Abstract and Introduction
Approximately 10% of patients responding to antiretroviral therapy developed immune reconstitution inflammatory syndrome, which was, in turn, associated with increased mortality risk.
Most data on immune reconstitution inflammatory syndrome (IRIS) have come from developing countries, where tuberculosis (TB) is often the leading cause. How is IRIS different in the U.S., where rates of TB are substantially lower?
Investigators from the U.S.-based HIV Outpatient Study reviewed data on 2610 patients who, between 1996 and 2007, started a new combination antiretroviral regimen that induced either a viral-load decline ≥0.5 log copies/mL or a CD4 cell–count gain ≥50%. IRIS was defined as the occurrence of a new HIV-related type B or C condition or any of several mucocutaneous disorders or autoimmune diseases.
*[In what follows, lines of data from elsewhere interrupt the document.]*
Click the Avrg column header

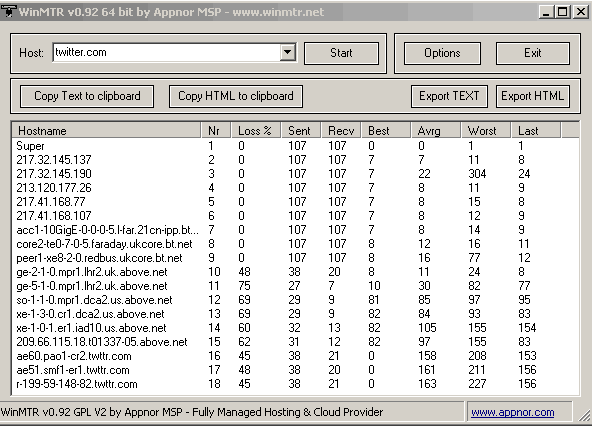tap(435, 131)
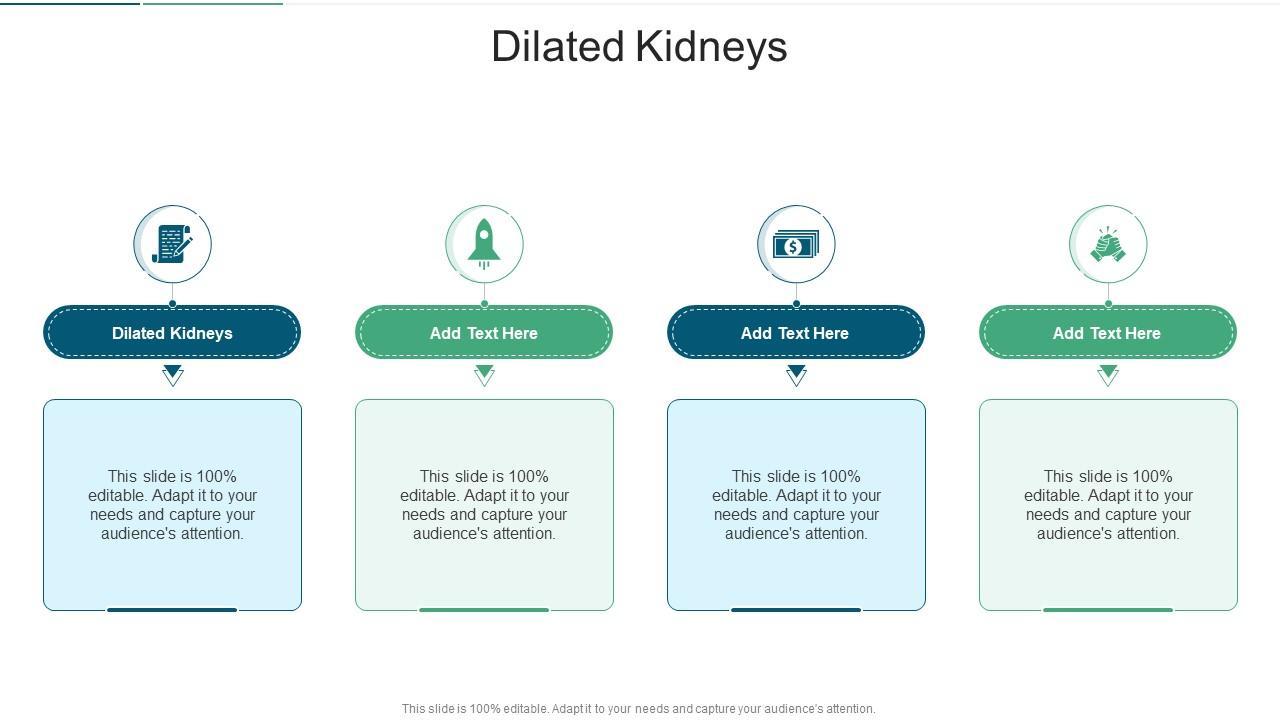Click the dollar bills money icon

click(x=796, y=244)
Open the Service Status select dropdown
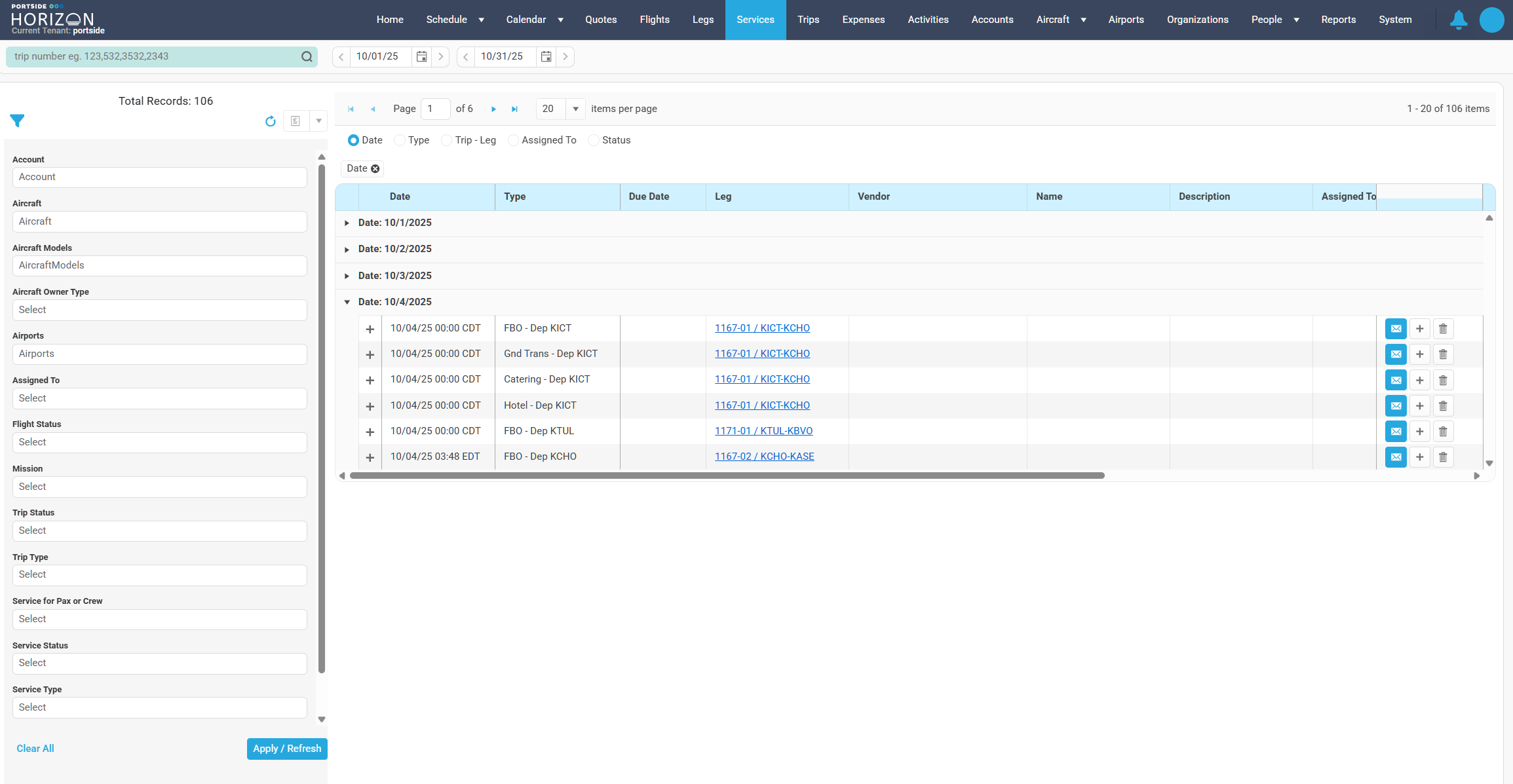The width and height of the screenshot is (1513, 784). pyautogui.click(x=159, y=663)
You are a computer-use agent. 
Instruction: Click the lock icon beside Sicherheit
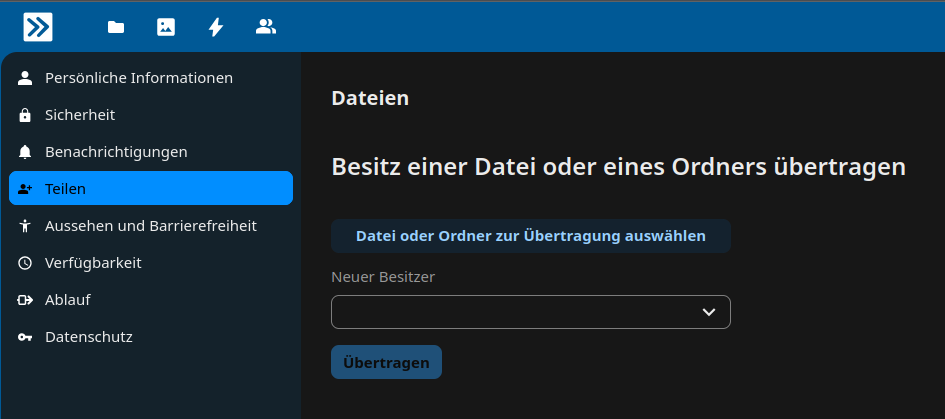[26, 115]

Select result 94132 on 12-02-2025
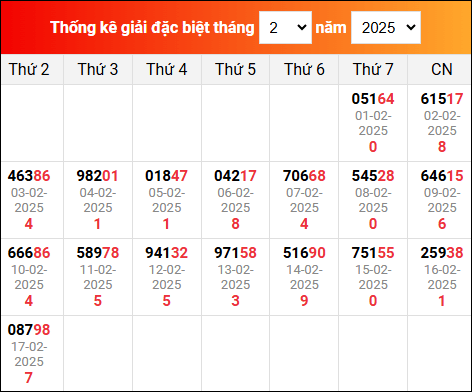[167, 253]
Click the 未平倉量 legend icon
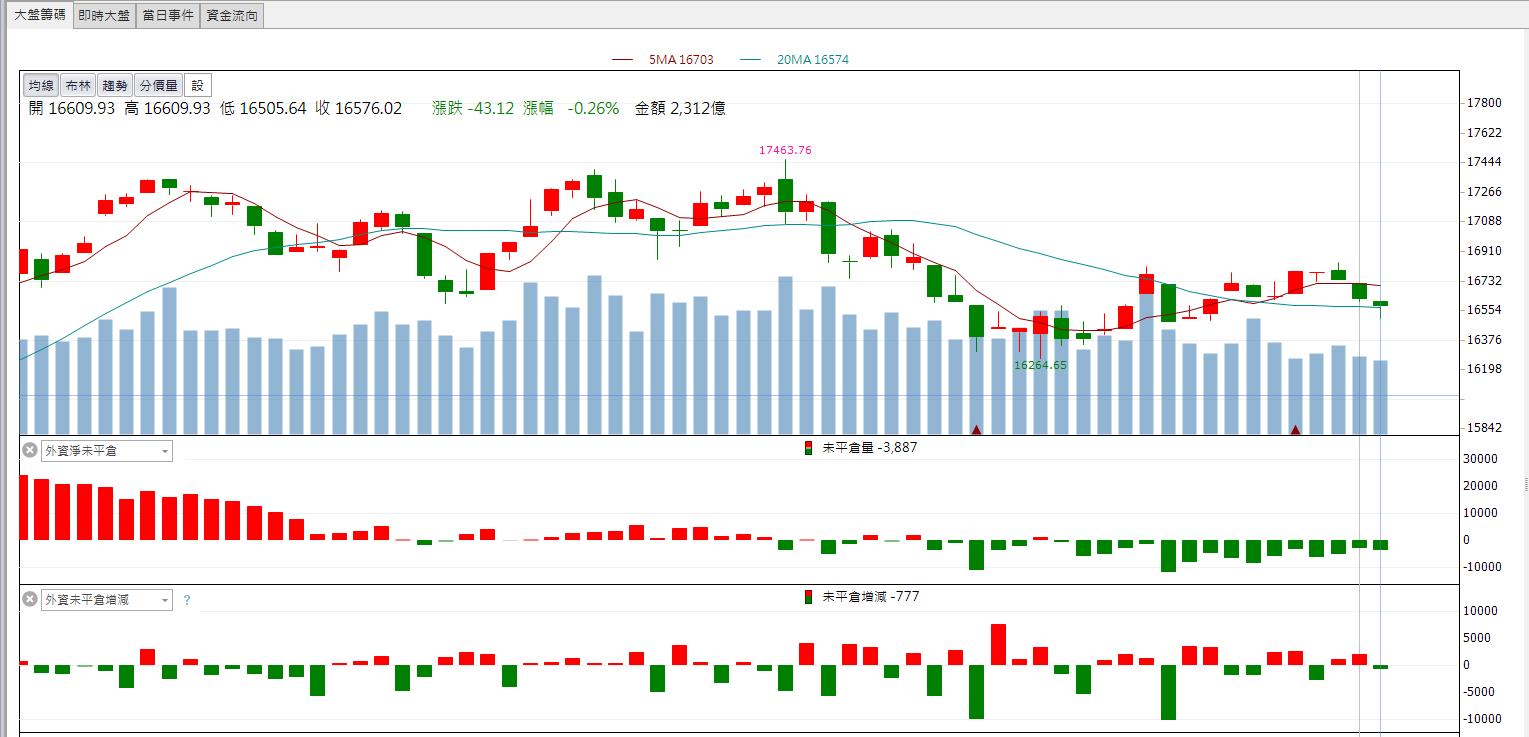This screenshot has width=1529, height=737. (808, 448)
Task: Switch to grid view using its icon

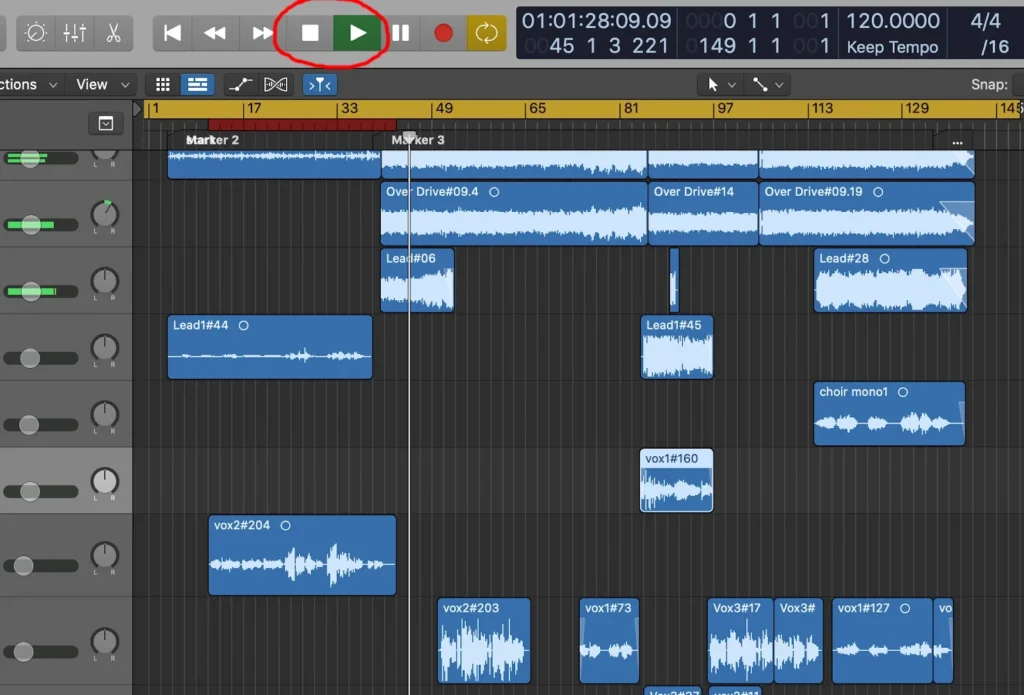Action: (x=162, y=84)
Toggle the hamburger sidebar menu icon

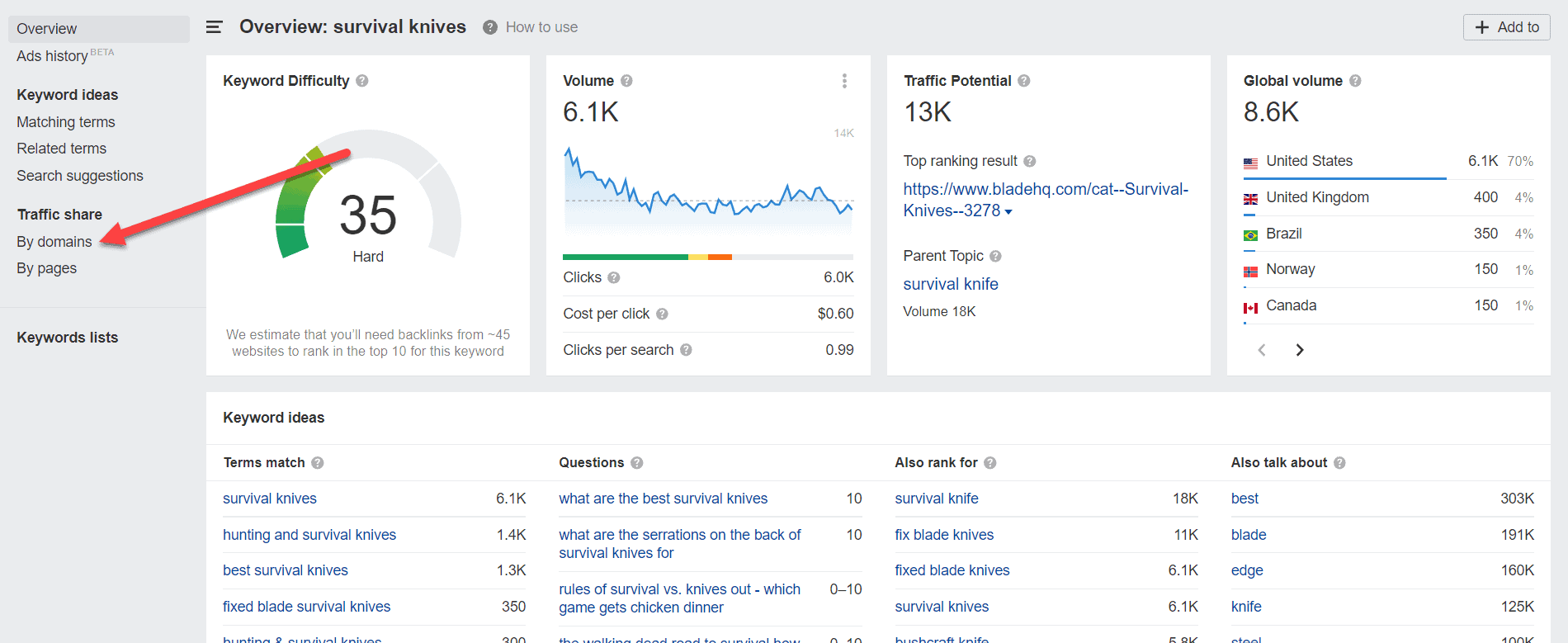(x=214, y=27)
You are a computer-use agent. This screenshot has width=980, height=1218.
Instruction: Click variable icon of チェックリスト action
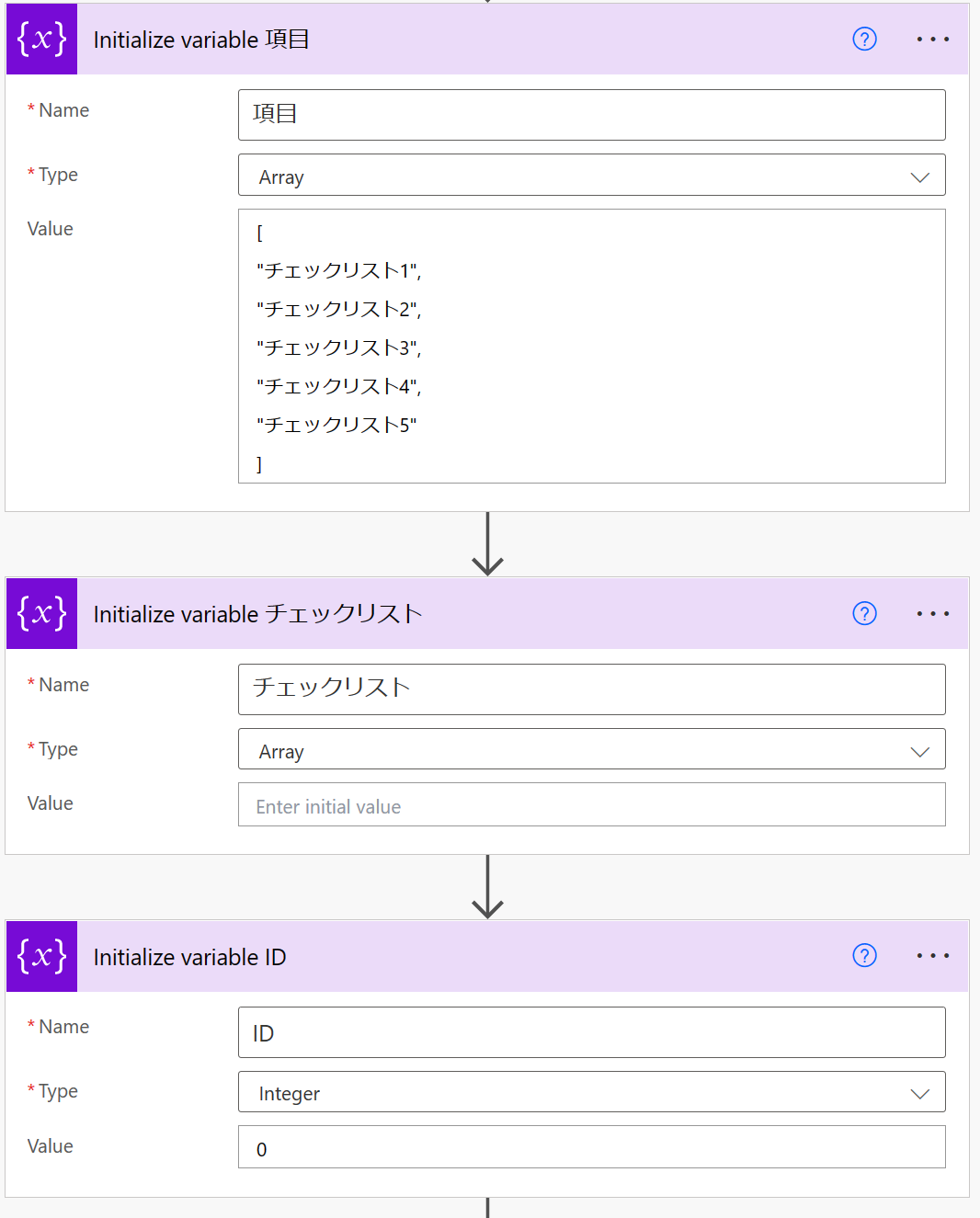tap(41, 613)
Overall, 276 patients (10.6%) developed IRIS, with the most common diagnosis being mucosal candidiasis. Mycobacterial infections were the most common type C cause of IRIS, occurring in 15 cases (4.1%), but only one of these infections was TB. Severe immunosuppression (CD4 count <50 cells/mm3) and viral load >100,000 copies/mL were each independently associated with an increased risk for IRIS. Patients who developed IRIS with a type B or C condition were more than twice as likely to die during follow-up as patients who did not develop IRIS.